MARY Stevens Hospice has been given a new year boost – courtesy of Stourbridge News owner Newsquest.

The Oldswinford charity, which cares for patients with terminal diseases such as cancer and motor neurone disease, is among the recipients of grants totalling nearly £300,000 awarded to community organisations across the country this year by The Gannet Foundation UK – the UK charitable arm of Newsquest Media Group which publishes your Stourbridge News.

More than £16,000 has been allocated to causes in this region including £2,000 awarded to the hospice, based in Hagley Road, which will go towards buying two new mobile oxygen concentrators to help patients suffering from breathing difficulties such as those battling lung cancer.

Hospice bosses say the new devices will help to reduce distress for patients and boost their level of comfort and ability to communicate with family, carers and staff.
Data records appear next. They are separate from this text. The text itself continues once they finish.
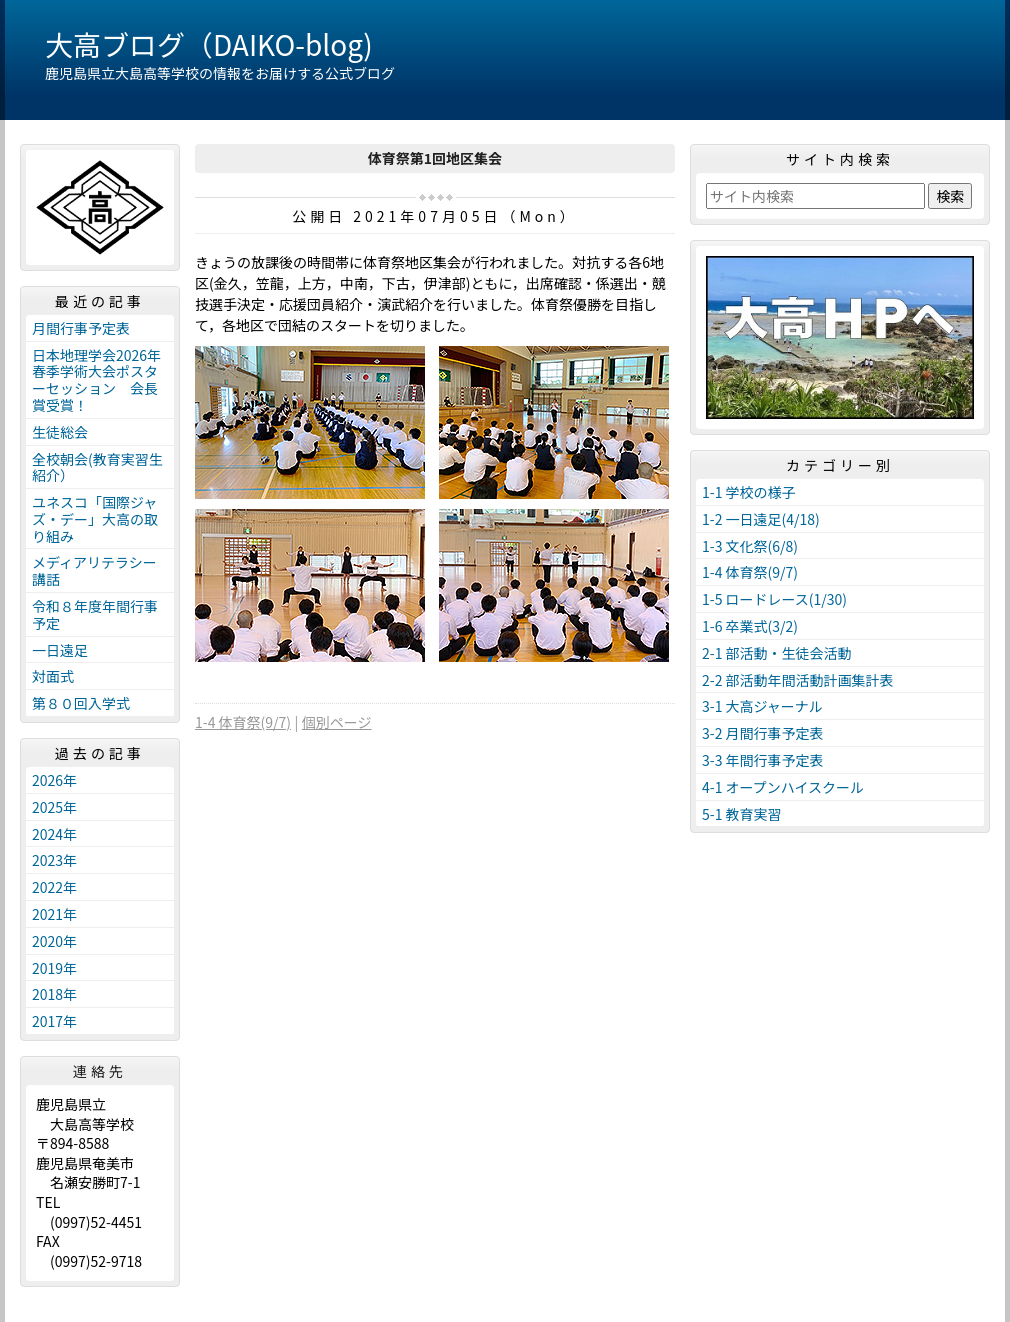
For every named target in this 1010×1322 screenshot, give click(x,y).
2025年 (54, 807)
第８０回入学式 (81, 703)
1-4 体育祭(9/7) (243, 722)
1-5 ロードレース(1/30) (774, 599)
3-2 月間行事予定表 (763, 733)
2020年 (54, 941)
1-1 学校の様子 (749, 492)
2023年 (54, 860)
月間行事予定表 (81, 328)
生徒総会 (60, 432)
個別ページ (337, 722)
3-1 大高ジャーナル (762, 706)
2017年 (54, 1021)
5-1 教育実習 (742, 814)
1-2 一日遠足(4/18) (761, 519)
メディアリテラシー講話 (94, 570)
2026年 (54, 780)
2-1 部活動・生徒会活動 (777, 653)
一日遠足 (60, 650)
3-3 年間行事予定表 (763, 760)
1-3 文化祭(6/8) (750, 546)
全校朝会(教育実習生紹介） (97, 467)
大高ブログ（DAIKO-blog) (209, 44)
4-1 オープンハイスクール (783, 787)
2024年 (54, 834)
Alex Winstanley, grants and trusts fundraiser at Mary Stevens Hospice, said: “In the simplest terms, our patients will be able to breathe easier due to Newsquest’s remarkable generosity.

"A large number of our patients do struggle with respiratory difficulties at some stage of their illness and the difference it will make both to their medical health, but also their happiness and general wellbeing by alleviating those difficulties with the new oxygen concentrators can’t be overestimated."

Nationally Newsquest has given more than £3million to charities across the country over the last decade.

The trustees, who make the grants, received an array of deserving applications but whittled down the list to those they felt would deliver the most worthwhile practical benefits to communities.

Chairman of the trustees, Simon Westrop, said: “Year on year, we are seeing better applications with more focused attention on different ways of helping - caring for the present but also building for the future.”

Two charities founded in the 19th century by a group of benefactors including novelist Charles Dickens were also among the recipients.

The Journalists’ Charity and Newstraid, which helps people who worked in the newspaper industry but have fallen on hard times, were both awarded £15,000 each.

The Gannett Foundation UK, which makes the grants, retains a modest reserve for urgent applications ahead of the next round of awards which will be announced towards the end of 2018.

Applications can be made through Newsquest Media Group editors.